It’s that time of the month. The time where many women suffer an array of symptoms during their menstrual cycle. As popularly known, numerous individuals may deal with premenstrual syndrome (PMS) where they experience changes in mood and pain when accompanied by the coming of their period. A disorder often mistaken with PMS and less known is Premenstrual Dysphoric Disorder (PMDD) (Theilen).

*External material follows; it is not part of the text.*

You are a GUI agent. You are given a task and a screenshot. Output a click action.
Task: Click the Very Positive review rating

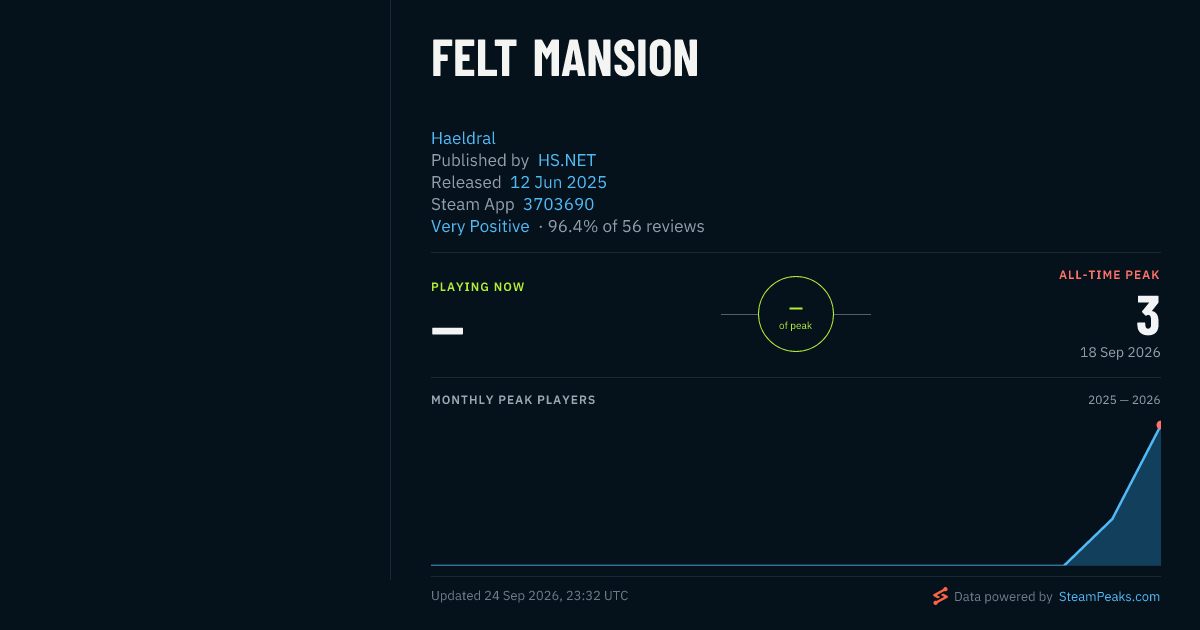tap(480, 226)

Although PMS and PMDD both share physical and emotional symptoms, PMDD differs in causing an extreme mood shift that becomes debilitating. In PMDD, at least one of these emotional and behavioral symptoms stands out: sadness or hopelessness, anxiety or tension, extreme moodiness, and marked irritability or anger (Thielen). Between 5 to 8% of women suffer from symptoms so severe that it interferes with their daily activities and relationships (Vann). Psychologist Stephanie Collins Reed, Ph.D. assistant professor of clinical neurobiology at Columbia University states “Symptoms of PMDD can be comparable in severity to those with major depressive disorder” (Vann). Often, depression has been proven to play a role in PMDD. Dr. Girdler, of UNC medical school, found that those who struggle with PMDD and depression, have different biological components from those who have PMDD alone. Women with PMDD who had prior depression were found to have lower cortisol levels, as well as greater sensitivity to pain compared to those with PMDD and no prior depression (Girdler).

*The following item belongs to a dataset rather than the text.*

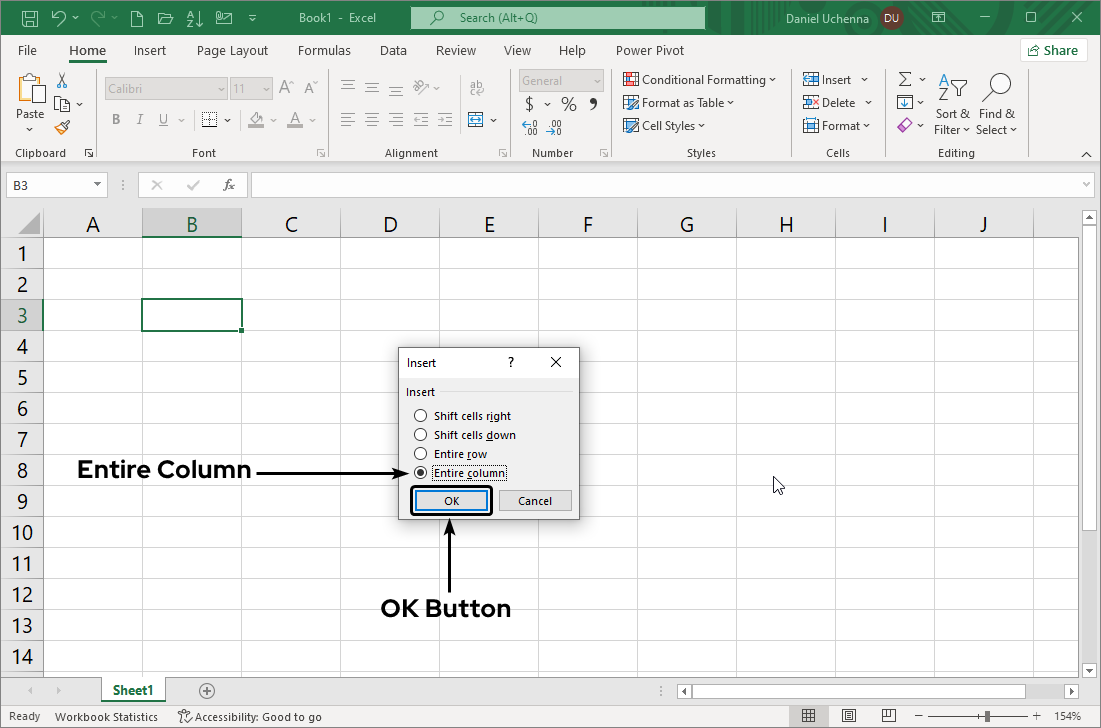
Task: Click the Bold formatting icon
Action: [115, 119]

There is no clear cause of PMDD. However, underlying depression is a common symptom. It is possible that hormonal changes that trigger a menstrual period worsen the symptoms of mood disorders (Thielen). Treatments for PMDD include preventing and minimizing symptoms. A recent study of 174 women with PMS, including some with PMDD, showed that symptoms improved within four months of treatment with the SSRI Zoloft. Other treatments include aerobic exercise, dietary changes, oral contraceptives, and cognitive-behavioral therapy (Vann). Although, PMS shares similar symptoms with PMDD, it is important to know that biologically and emotionally they are quite different.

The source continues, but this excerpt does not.